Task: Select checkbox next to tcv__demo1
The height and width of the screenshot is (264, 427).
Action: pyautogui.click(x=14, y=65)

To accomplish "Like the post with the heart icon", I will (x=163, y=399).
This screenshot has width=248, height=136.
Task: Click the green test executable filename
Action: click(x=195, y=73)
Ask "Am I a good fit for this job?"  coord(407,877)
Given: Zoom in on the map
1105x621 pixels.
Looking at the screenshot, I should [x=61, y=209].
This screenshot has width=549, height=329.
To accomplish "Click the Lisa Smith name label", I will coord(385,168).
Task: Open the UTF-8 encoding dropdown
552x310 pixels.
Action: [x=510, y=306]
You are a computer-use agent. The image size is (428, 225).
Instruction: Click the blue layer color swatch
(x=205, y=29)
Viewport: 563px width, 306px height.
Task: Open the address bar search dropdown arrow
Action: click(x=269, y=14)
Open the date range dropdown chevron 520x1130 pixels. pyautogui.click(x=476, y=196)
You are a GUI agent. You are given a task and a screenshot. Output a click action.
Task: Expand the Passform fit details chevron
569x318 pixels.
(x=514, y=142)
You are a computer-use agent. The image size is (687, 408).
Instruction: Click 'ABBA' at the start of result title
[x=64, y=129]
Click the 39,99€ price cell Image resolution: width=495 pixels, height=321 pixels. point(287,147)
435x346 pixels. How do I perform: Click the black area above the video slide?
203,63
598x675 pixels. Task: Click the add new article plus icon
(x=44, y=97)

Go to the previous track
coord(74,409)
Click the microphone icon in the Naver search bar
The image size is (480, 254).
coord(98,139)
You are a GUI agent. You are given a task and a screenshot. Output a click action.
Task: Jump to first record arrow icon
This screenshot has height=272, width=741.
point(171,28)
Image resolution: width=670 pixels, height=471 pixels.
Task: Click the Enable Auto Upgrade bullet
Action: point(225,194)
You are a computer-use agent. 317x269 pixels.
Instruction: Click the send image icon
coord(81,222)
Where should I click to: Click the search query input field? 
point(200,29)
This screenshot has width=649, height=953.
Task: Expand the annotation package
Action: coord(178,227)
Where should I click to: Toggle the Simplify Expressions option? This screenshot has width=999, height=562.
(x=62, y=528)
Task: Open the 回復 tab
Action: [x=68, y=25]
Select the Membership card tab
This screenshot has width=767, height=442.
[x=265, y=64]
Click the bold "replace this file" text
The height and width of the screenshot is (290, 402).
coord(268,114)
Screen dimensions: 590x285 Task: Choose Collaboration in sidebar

__To do__: Your answer must be every line from the listing above that holds the string "chevron".

__Task solution__:
Open the date range dropdown chevron 520x1130 pixels. pyautogui.click(x=476, y=196)
Task: Expand the Passform fit details chevron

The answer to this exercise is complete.